(Obiettivi):
(a) Nel testo sulla quattordicesima, di quanto aumenterà da luglio la somma aggiuntiva per i redditi non superiori a una volta e mezza il trattamento minimo?
(b) Copia dal testo sulla quattordicesima il tratto che va da "Da Infolampo: Quattordicesime" fino a "e come funziona.".

Da Infolampo: Quattordicesime – spiccioli
Quattordicesima in arrivo. Cos’è e come funziona
A luglio arriverà la quattordicesima. Due le importanti novità di quest’anno. Con
l’accordo siglato a settembre 2016 da governo e sindacati, da luglio infatti la somma
aggiuntiva sarà incrementata del 30 per cento per i redditi non superiori a una volta e
mezza il trattamento minimo ed estesa anche a chi ha un reddito compreso tra una volta e
mezza e due volte il trattamento minimo.
Pochi giorni fa l’Inps ha inviato la circolare che
ufficializza l’entrata in vigore delle nuove misure. Lo
Spi Cgil ha redatto alcune istruzioni per capire
precisamente cos’è e come funziona.

(Righe mostrate):
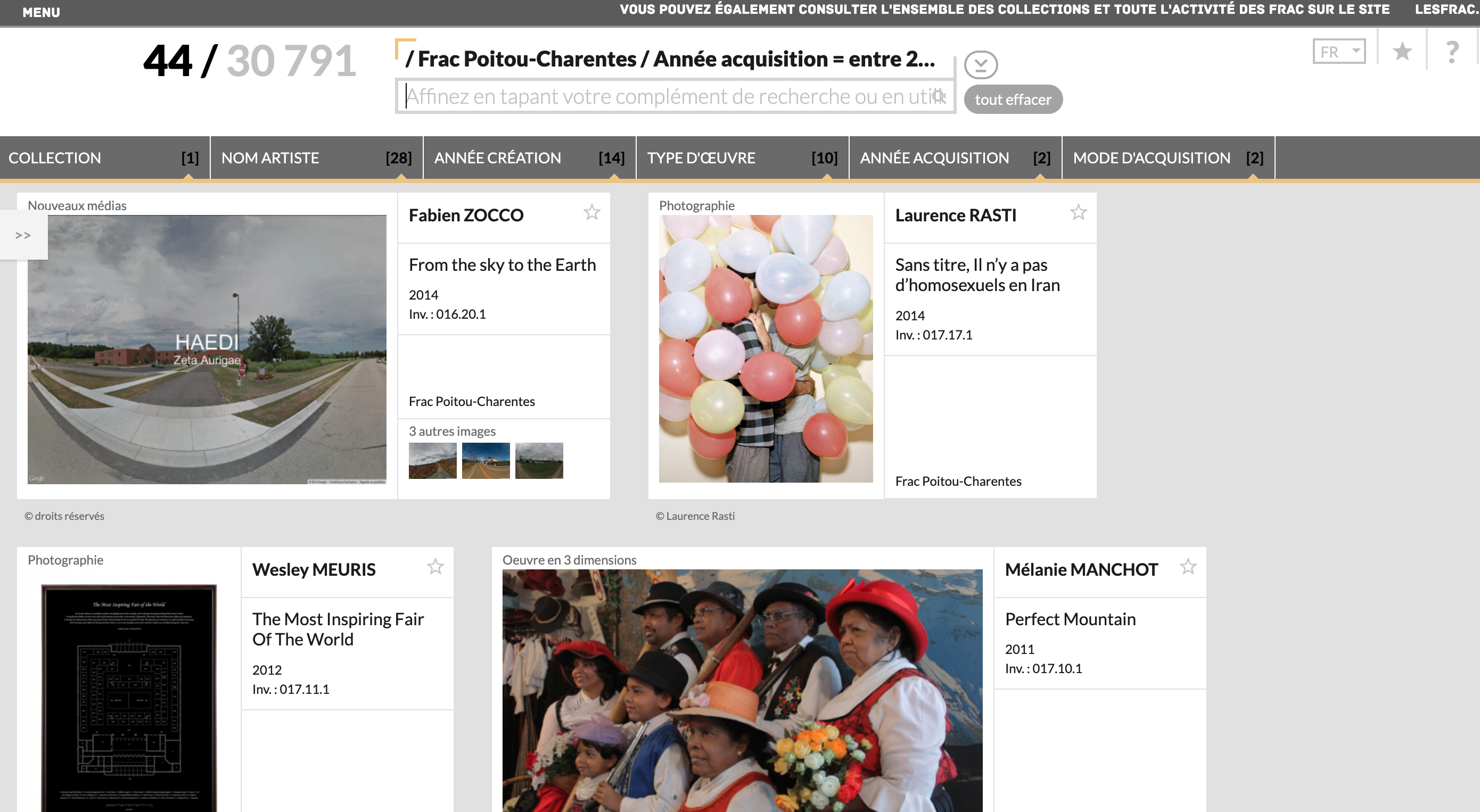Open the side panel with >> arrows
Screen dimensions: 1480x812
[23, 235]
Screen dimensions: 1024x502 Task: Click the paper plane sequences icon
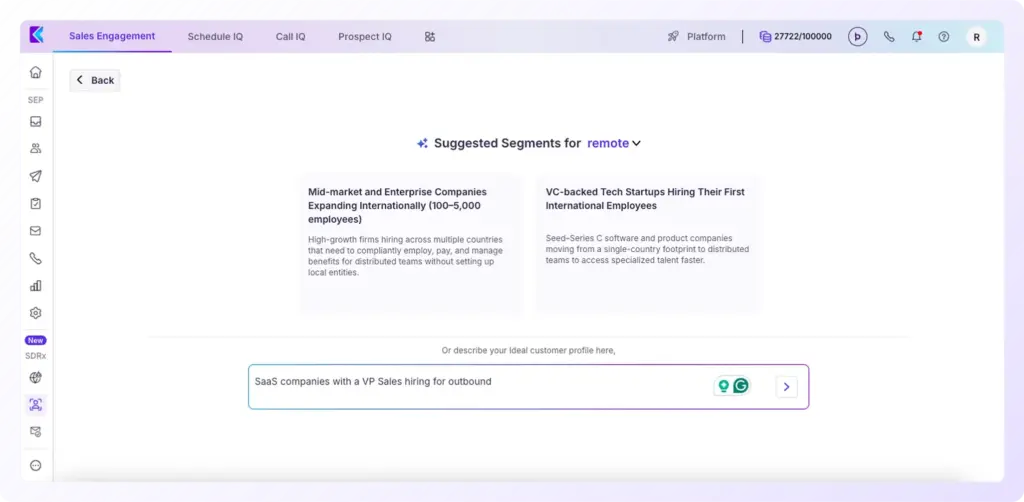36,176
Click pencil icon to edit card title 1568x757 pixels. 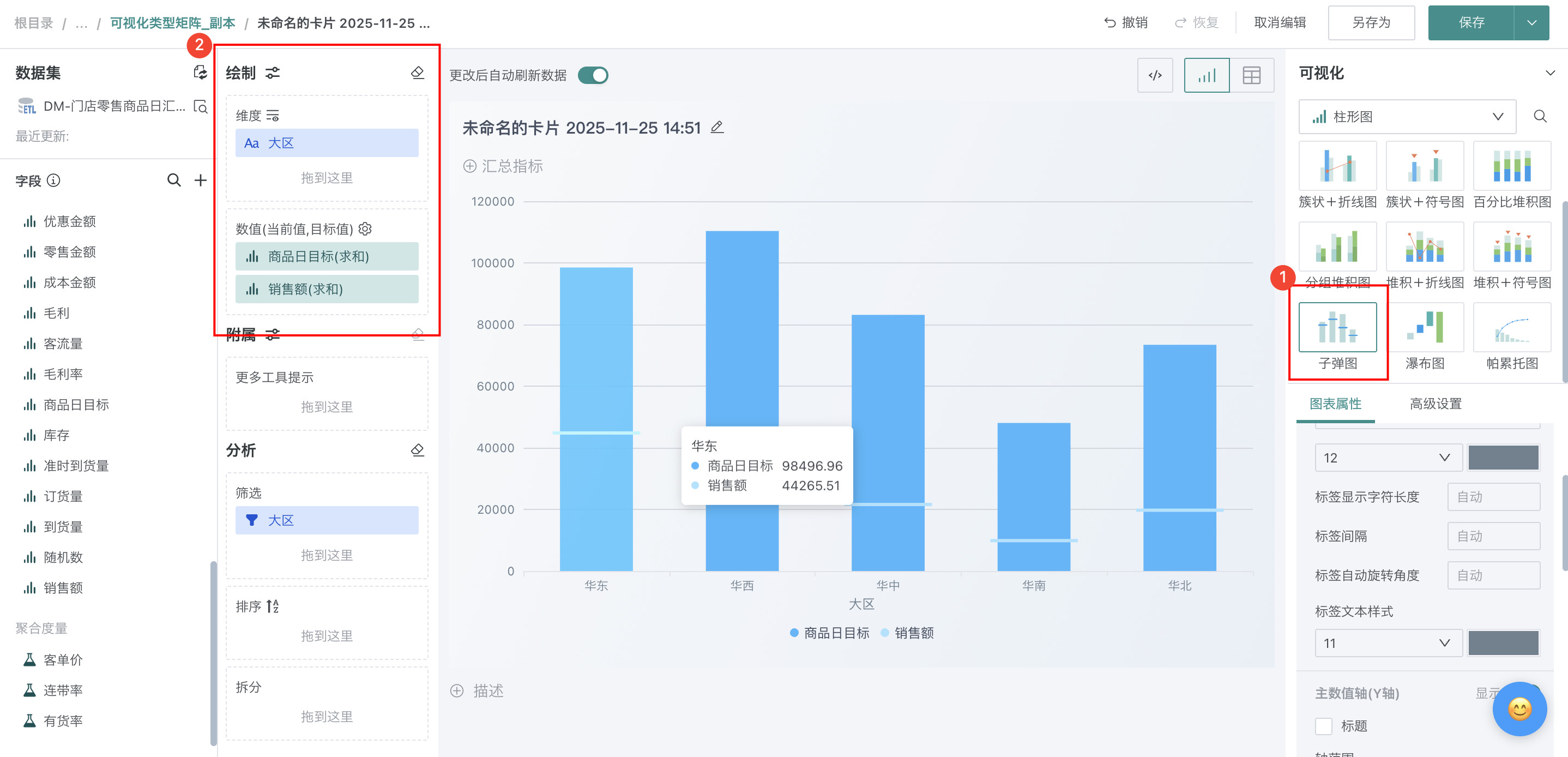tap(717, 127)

(Risposte ai compiti):
(a) Del 30 per cento.

(b)
Da Infolampo: Quattordicesime – spiccioli
Quattordicesima in arrivo. Cos’è e come funziona
A luglio arriverà la quattordicesima. Due le importanti novità di quest’anno. Con
l’accordo siglato a settembre 2016 da governo e sindacati, da luglio infatti la somma
aggiuntiva sarà incrementata del 30 per cento per i redditi non superiori a una volta e
mezza il trattamento minimo ed estesa anche a chi ha un reddito compreso tra una volta e
mezza e due volte il trattamento minimo.
Pochi giorni fa l’Inps ha inviato la circolare che
ufficializza l’entrata in vigore delle nuove misure. Lo
Spi Cgil ha redatto alcune istruzioni per capire
precisamente cos’è e come funziona.